Because of sample size limitations, very little if any information is available concerning the biochemistry and metabolism of coronary arterioles. Using the histochemical approach, we studied glycolysis, β-oxidation of fatty acids, the Krebs cycle, and the respiratory chain in coronary arteriolar smooth muscle. In addition, the activities of myosin ATPase and other energy-consuming reactions were also determined. Our results suggest that the metabolism of coronary arterioles is predominately aerobic in nature with the strong possibility that fatty acids serve as the major energy source. The aerobic nature of microvascular metabolism is suggested by: (a) a low glycolytic potential as reflected in weak reactions for glycogen, α-glycerophosphate dehydrogenase, and lactate dehydrogenase; (b) high Krebs cycle activity as indicated by intensity of isocitrate, succinate, and malate dehydrogenase reactions; (c) high respiratory chain activity as reflected by heavy deposition of reaction products of ubiquinone and cytochrome oxidase; (d) preference for lipid as metabolic substrate as revealed by strong reactions for free fatty acids and β-hydroxybutyrate dehydrogenase.
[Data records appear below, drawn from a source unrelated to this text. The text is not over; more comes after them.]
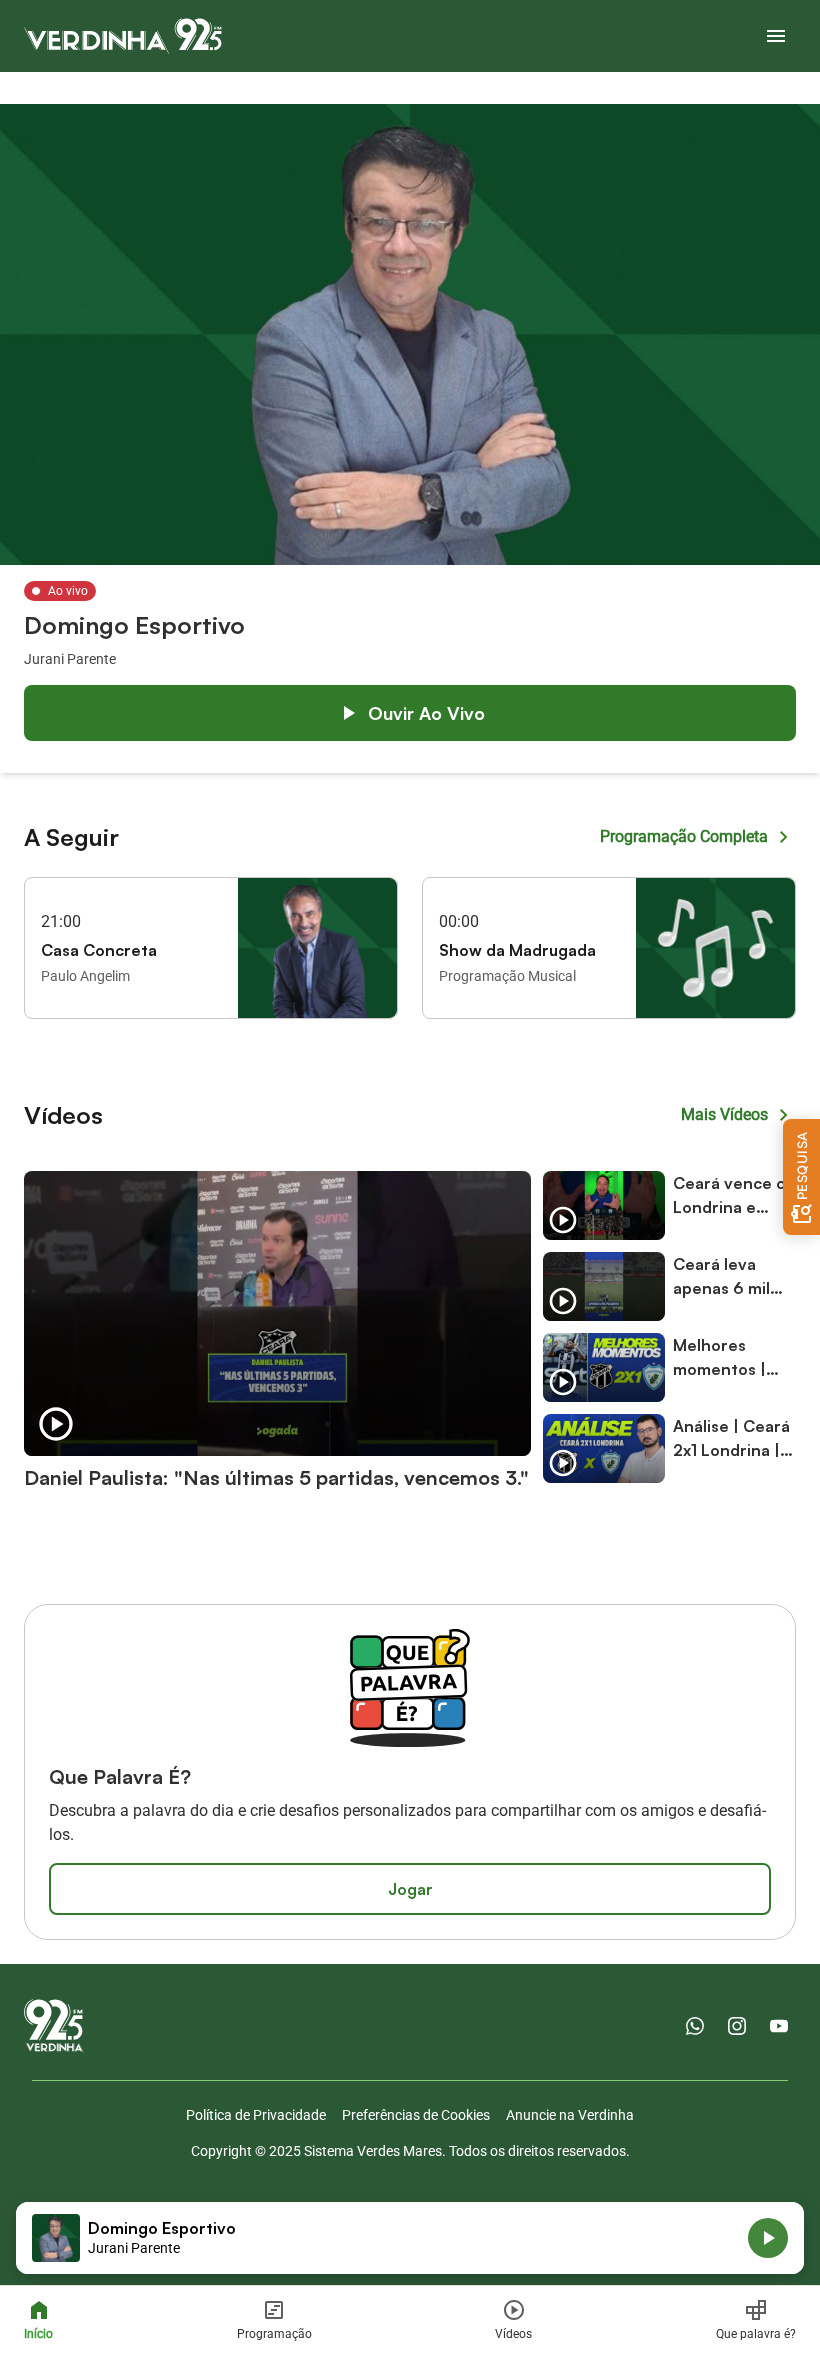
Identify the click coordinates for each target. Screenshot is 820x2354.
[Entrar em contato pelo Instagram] (737, 2026)
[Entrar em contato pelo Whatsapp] (695, 2026)
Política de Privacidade (256, 2115)
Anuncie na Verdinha (570, 2115)
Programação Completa (684, 836)
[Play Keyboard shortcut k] (768, 2238)
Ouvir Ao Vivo (426, 713)
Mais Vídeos (724, 1114)
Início (38, 2334)
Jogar (410, 1889)
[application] (410, 2238)
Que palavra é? (756, 2334)
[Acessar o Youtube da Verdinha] (779, 2026)
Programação (274, 2334)
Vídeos (513, 2334)
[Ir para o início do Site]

Myosin ATPase activity was greater in coronary arterioles than in the larger arteries, suggesting a more active contractile apparatus in the microvessels. When compared to the arterioles, the histochemical profile of small and intermediate coronary arteries revealed high potential for anaerobic glycolysis and very low oxidative activities. In view of this metabolic heterogeneity within the coronary vasculature, we suggest that data obtained from small coronary arteries cannot be extrapolated to the coronary microvasculature.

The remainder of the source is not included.